X-Men Origins: Wolverine



Originally published at InReviewOnline

X-Men Origins: Wolverine,
the opening salvo in 2009's battle for our expendable income, is both straightforward and efficient. Gone are the cunning stratagems and clever ambushes of yesterday's wars. Modern entertainment warfare, relying on technological superiority, is an all-out assault on our senses, hypnotizing us with an orgasmic array of carnage, sex, and spectacle. Our minds vainly struggle to process the avalanche of sensory data, leaving us few reserves for our intellectual and emotional counter-assaults.

The film begins with a short, confusing, overly melodramatic prelude, in which the young child Logan (that's Wolverine's real name for the uninitiated) impales his friend's father (who's actually his real father) in a fit of animal rage after realizing his real father (who's actually his fake father) died at his friend's father's hands. Confused? Don't worry, all that really matters is that we learn that his friend, Victor Creed (better known in the X-Men Universe as Sabretooth, Wolverine's arch-nemesis) is actually Logan's brother, thus paving the way for the familiar dialectic between sibling bonds and moral imperatives.

Immediately after the prelude, we witness the film's greatest cinematic achievement: the opening credits. No, I'm not joking. In the space of these credits, we watch the two brothers transform physically, emotionally, and psychologically as they fight their way through every major American war from the Civil War all the way to Vietnam. As each war grows more destructive, so do Victor's actions, culminating in an attempted rape scene in a Vietnamese village, with Logan torn between saving Victor from himself and protecting Victor from the criminal consequences of his actions. Few films have so efficiently charted a character's moral degradation, or so effectively set up the primary narrative dynamic.

Unfortunately, the film that follows fails to capitalize on this achievement; it proceeds more like a desperate race to the finish, and one that (perhaps intentionally) leaves us few chances for reflection. Characters rapidly grace the screen, slicing their way through the film, and exiting stage right just in time for the next characters to make their raucous entrance. We bounce back and forth between sets, locations. At the end, we're sweaty, out of breath, and a little light-headed (ironically, not unlike the film's protagonist). Even if we enjoyed the experience, we may not entirely remember it.

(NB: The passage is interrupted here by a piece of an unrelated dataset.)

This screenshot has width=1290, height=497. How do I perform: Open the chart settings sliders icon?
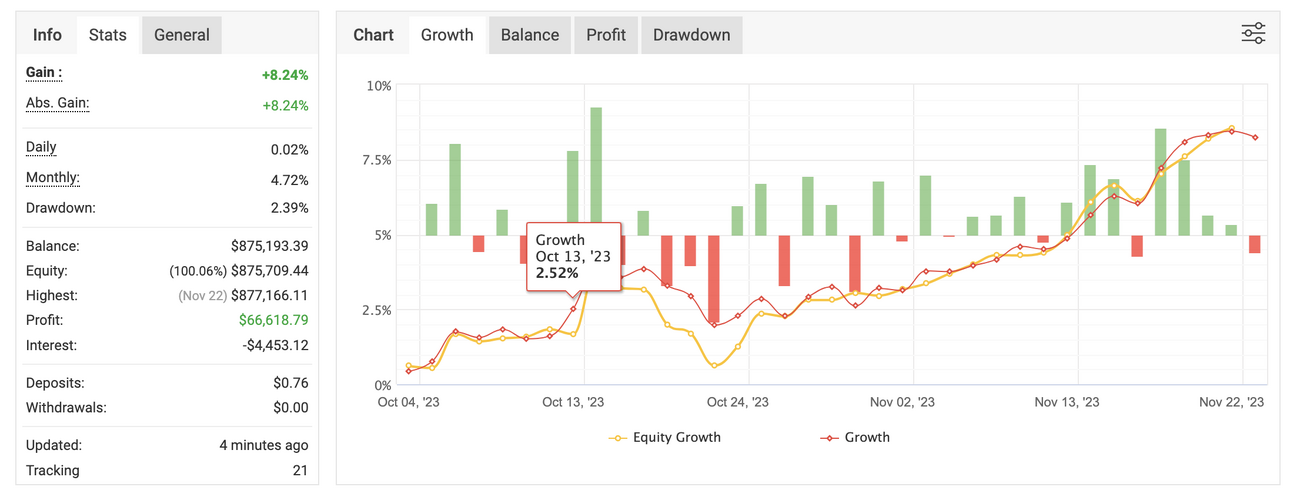[1253, 33]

Though X-Men Origins: Wolverine can't measure up to some of the more admirable recent comic book adaptations like Spiderman, Iron Man, and Batman Begins, it also mercifully avoids any of the arrogant pretensions of one of it's more recent co-conspirators, Watchmen. And if its tragic, gritty tone may occasionally wobble, we can at least be thankful that the film never for a second pretends to be anything more than it is. Had it foolishly attempted to elevate itself from the ranks of frivolous diversion, we would have undoubtedly grown painfully aware of the lack of depth, narrative coherence, or witty repartee that a higher-caliber comic book film demands. We can endlessly debate the merits of escapist cinema, but there's no debating the inherent flaws of mindless entertainment that masquerades as real cinema.